There’s no “typical user.” Every question has different context, different expectations, different levels of platform knowledge. An AI assistant that gives generic answers is useless here.

This is what makes enterprise AI fundamentally harder than consumer AI, and it shaped every architectural decision we made.

Version Zero: The Third-Party Experiment

We moved fast. Within two weeks of kicking off, we had something running.

The first version wasn’t custom-built at all. We embedded a third-party chatbot solution and pointed it at our documentation. It was the fastest path to getting something in front of users and learning from it.

It worked for about a week. Here’s a representative example of why it didn’t survive:

Merchant asks: “My international customers are seeing the wrong currency at checkout.”

What the chatbot answered:

“To change your store’s currency, go to Admin > Store Settings > Currency. You can set the default currency for your store there.”

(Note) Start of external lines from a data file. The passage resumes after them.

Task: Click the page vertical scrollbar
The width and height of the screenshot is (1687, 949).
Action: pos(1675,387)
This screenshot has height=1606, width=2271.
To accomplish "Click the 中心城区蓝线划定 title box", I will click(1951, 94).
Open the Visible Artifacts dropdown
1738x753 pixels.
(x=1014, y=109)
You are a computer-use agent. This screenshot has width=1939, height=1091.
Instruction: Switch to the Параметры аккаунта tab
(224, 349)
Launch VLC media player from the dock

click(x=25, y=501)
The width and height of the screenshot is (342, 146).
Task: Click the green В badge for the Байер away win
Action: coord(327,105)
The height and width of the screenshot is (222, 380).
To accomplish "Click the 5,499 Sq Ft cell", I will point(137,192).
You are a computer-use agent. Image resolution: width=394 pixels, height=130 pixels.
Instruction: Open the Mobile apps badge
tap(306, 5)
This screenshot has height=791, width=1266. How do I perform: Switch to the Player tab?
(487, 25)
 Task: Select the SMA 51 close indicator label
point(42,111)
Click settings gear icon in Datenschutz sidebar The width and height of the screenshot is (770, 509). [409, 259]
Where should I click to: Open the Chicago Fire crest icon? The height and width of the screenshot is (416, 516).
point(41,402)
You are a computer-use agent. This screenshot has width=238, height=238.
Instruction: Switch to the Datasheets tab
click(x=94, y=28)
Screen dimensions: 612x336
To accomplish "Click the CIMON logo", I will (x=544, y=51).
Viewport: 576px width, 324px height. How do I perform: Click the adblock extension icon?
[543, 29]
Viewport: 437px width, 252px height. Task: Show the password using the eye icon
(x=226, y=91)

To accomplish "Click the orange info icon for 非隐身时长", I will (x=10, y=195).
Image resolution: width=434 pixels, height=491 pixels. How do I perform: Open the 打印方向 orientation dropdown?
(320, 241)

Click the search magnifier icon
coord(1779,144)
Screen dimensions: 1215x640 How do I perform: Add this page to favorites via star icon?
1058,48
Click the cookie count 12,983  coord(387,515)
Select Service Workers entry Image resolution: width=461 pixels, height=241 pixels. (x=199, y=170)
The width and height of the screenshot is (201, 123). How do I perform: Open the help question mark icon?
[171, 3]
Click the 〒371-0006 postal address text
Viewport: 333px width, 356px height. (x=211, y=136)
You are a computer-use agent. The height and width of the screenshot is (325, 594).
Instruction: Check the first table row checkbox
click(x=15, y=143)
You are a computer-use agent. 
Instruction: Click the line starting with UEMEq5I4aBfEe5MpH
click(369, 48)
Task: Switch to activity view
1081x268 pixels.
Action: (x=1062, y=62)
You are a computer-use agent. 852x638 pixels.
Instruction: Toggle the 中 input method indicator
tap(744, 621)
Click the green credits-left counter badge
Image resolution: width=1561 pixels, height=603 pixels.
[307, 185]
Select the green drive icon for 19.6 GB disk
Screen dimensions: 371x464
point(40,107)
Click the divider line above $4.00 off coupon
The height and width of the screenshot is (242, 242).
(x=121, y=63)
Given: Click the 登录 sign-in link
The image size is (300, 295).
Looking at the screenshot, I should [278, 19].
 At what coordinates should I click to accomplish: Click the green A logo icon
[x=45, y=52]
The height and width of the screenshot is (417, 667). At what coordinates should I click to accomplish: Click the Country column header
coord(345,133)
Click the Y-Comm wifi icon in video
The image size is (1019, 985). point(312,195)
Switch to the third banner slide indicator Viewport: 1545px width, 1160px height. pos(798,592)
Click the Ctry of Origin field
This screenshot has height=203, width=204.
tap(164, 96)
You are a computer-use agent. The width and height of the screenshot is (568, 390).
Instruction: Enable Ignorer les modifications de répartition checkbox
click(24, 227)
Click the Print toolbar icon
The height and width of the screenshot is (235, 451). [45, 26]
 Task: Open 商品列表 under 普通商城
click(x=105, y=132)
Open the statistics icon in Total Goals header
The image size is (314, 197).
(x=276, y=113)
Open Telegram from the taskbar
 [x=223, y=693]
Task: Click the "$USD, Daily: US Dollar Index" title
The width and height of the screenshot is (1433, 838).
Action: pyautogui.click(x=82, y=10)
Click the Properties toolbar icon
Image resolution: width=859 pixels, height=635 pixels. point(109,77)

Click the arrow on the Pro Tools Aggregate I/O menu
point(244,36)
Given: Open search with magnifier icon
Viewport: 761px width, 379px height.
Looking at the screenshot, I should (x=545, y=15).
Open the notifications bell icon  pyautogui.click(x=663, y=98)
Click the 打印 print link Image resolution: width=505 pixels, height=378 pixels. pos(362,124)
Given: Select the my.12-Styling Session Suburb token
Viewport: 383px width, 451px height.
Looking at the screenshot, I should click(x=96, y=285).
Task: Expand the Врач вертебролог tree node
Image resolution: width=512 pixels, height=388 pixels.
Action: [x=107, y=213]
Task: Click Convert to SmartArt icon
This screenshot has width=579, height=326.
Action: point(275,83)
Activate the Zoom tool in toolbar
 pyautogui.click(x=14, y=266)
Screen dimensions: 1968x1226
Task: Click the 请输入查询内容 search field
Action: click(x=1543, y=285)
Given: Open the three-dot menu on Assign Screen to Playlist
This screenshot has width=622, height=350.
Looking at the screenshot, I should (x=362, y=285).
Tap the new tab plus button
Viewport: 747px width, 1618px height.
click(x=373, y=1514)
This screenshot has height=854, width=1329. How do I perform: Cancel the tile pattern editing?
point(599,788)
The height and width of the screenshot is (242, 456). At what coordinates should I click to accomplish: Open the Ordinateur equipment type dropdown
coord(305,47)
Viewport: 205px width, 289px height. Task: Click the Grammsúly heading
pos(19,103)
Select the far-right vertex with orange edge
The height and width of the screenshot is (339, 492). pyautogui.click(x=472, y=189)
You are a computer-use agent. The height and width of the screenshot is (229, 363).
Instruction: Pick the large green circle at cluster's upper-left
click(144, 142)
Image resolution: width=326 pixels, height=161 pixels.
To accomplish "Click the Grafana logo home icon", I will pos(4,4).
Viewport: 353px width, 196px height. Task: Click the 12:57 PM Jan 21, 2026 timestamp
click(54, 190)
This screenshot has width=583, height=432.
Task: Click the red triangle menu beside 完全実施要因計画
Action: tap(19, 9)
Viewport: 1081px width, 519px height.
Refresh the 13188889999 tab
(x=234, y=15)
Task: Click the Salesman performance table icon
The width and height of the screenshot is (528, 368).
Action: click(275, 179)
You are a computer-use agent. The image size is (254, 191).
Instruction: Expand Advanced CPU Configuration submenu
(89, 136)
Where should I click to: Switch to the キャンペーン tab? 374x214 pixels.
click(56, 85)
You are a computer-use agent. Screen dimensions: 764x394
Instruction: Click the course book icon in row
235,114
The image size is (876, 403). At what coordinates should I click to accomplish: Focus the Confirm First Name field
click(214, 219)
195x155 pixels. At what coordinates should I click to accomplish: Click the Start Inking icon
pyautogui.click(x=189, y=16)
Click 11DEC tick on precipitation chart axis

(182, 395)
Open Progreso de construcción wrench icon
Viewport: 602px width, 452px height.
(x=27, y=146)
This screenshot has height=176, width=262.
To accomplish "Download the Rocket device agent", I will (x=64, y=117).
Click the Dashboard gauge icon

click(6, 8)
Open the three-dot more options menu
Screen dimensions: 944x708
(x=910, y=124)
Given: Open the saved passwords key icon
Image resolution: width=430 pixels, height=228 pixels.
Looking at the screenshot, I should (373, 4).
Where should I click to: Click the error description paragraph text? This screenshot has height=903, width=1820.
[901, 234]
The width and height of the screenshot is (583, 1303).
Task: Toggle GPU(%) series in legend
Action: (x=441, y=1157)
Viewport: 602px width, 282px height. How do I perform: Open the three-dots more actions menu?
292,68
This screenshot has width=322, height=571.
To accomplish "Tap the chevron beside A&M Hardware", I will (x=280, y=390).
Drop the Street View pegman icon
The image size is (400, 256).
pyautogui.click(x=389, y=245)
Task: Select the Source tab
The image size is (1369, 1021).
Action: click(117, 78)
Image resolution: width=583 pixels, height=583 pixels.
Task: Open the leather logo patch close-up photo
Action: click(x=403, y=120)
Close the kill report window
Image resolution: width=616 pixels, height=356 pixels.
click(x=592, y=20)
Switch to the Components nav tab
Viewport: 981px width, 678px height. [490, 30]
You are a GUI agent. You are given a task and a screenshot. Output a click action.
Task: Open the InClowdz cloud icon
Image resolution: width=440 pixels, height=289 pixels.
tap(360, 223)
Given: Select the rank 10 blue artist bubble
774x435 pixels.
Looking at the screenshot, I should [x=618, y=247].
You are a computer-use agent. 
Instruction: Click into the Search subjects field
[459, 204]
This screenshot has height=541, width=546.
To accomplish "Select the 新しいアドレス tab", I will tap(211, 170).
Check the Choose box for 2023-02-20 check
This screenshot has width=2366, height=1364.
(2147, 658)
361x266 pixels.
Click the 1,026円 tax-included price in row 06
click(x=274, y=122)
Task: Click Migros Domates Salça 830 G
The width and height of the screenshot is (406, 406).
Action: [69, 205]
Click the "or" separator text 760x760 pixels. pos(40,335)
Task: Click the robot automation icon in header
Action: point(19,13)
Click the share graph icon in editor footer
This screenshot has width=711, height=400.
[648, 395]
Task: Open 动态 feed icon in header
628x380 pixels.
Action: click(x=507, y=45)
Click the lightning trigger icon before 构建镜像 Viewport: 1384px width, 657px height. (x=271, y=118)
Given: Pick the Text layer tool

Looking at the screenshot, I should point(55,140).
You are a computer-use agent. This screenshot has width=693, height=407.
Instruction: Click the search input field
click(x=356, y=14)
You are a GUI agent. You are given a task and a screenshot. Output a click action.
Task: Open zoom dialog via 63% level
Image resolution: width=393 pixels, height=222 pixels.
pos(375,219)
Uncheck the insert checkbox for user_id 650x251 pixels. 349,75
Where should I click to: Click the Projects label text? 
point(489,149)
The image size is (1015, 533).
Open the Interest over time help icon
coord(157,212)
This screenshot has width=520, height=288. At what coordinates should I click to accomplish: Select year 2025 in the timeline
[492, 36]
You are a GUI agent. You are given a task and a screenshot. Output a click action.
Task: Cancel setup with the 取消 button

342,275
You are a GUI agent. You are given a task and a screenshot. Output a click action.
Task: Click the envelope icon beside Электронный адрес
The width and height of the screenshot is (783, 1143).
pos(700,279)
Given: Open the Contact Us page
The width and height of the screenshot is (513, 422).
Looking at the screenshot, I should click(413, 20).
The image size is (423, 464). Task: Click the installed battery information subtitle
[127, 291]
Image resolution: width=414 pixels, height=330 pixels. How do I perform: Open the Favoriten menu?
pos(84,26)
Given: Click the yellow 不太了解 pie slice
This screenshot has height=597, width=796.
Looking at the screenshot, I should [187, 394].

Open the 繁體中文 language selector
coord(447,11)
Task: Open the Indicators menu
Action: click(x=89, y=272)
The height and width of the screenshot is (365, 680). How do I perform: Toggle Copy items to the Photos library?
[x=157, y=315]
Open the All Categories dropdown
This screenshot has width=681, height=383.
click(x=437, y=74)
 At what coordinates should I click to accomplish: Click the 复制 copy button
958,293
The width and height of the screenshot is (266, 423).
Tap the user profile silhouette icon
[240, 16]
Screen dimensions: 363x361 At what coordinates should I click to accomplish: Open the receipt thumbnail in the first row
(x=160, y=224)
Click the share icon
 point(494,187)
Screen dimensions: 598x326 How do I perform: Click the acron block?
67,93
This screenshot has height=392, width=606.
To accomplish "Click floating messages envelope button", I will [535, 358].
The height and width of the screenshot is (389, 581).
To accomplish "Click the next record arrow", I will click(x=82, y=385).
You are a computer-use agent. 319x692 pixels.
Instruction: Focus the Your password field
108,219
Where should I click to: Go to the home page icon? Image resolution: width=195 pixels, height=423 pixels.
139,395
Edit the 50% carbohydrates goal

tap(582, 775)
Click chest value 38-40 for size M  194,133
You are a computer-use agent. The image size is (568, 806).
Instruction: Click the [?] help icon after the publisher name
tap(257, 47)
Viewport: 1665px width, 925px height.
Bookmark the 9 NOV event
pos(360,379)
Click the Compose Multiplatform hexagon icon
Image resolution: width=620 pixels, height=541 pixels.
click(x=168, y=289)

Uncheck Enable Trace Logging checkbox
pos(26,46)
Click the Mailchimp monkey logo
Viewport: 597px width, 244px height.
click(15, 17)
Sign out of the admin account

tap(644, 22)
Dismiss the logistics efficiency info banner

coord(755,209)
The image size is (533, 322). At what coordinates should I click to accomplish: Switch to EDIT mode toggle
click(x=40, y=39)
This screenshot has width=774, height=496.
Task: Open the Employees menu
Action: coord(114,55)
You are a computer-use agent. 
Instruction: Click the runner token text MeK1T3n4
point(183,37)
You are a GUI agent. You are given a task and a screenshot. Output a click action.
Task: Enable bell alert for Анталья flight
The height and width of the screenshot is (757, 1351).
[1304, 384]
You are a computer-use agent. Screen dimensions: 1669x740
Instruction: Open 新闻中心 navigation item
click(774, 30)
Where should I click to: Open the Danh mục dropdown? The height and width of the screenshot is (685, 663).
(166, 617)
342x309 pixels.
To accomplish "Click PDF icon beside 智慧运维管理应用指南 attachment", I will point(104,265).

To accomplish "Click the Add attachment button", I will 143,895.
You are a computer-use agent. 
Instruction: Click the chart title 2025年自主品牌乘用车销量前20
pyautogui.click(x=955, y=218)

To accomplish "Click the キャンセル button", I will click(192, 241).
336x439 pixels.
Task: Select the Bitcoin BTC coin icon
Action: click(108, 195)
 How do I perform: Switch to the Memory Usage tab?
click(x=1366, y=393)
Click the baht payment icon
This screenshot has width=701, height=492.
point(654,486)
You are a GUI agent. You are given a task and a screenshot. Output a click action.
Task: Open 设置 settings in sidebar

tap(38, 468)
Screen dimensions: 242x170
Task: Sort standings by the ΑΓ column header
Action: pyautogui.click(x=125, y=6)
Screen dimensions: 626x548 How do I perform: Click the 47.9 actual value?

Generic. Useless. This isn’t a “default currency” problem — it’s a multi-currency checkout issue that depends on trade policy routing, payment gateway configuration, and geo-location rules. The merchant knew that. The chatbot didn’t. It just pattern-matched “currency” and surfaced the first vaguely relevant doc.

What we needed it to answer: Identify the actual problem domain (trade policy routing), retrieve the specific documentation for multi-currency checkout, ask which country/region is affected, and suggest checking whether the geo-routing rules match the customer’s location to the correct sales channel.

That gap — between a keyword match and actual understanding — is the entire reason we had to build it ourselves.

The pattern

Off-the-shelf chatbot solutions are built for simple support operations and small-to-medium customers. They can’t handle multi-step reasoning, can’t access client-specific context, and give the same surface-level answers regardless of who’s asking. Enterprise B2B merchants saw through it immediately.

But that experiment wasn’t a failure — it was the most valuable two weeks of the project. It taught us exactly what the real system needed:

Ingest massive documentation — Enterprise platforms have thousands of pages of docs, APIs, and guides. The system needed to consume all of it.
Handle different complexity levels — Simple questions should get fast, cheap answers. Complex questions should trigger deeper reasoning with more capable models.
Persistent memory — Merchants don’t ask one question and leave. They have conversations. The system needed to remember context across messages.
Execute tools — Not just answer questions, but actually do things on the platform.

Two weeks in, and we already had a clear spec for v1. Time to build it ourselves.

Building v1: The Architecture

The Stack

We chose our tools based on one criterion: what lets us ship the fastest without locking us in.

Agent orchestration framework — We needed stateful, graph-based workflows that could handle the multi-step reasoning the off-the-shelf chatbot couldn’t. This was the backbone of the entire system.
Managed vector store — For retrieval. Fast, managed, one less thing to operate ourselves.
Multi-provider LLM strategy — We didn’t marry a single AI provider. The system routes each query to the best model for its complexity level across multiple providers. This also gives resilience — if one provider has an outage, the system degrades gracefully instead of going dark.
Reranking — This was the single biggest improvement to retrieval quality. Raw vector search gets you in the neighborhood. Reranking gets you to the right house.

                        User Query
                             │
                             ▼
                    ┌─────────────────┐
                    │     Intent       │
                    │   Classification │
                    └────────┬────────┘
                             │
              ┌──────────────┼──────────────┐
              ▼              ▼              ▼
         ┌─────────┐  ┌──────────┐  ┌──────────┐
         │ SIMPLE   │  │ MEDIUM   │  │ COMPLEX  │
         │          │  │          │  │          │
         │ Fast LLM │  │ Mid-tier │  │ Frontier │
         │ 1 pass   │  │ LLM      │  │ LLM      │
         │ <1s      │  │ Multi-   │  │ Agent +  │
         │          │  │ source   │  │ Tools    │
         └────┬─────┘  └────┬─────┘  └────┬─────┘
              │              │              │
              │         ┌────┴─────┐  ┌────┴─────┐
              │         │Retrieval │  │Retrieval │
              │         │+ Rerank  │  │+ Rerank  │
              │         └────┬─────┘  │+ Memory  │
              │              │        └────┬─────┘
              │              │             │
              ▼              ▼             ▼
         ┌────────────────────────────────────┐
         │          Context Assembly           │
         │  (docs + metadata + conversation)   │
         └──────────────────┬─────────────────┘
                            │
                            ▼
                       Response
                    (streamed to user)

The Documentation Pipeline

This was one of the hardest problems and the one nobody talks about.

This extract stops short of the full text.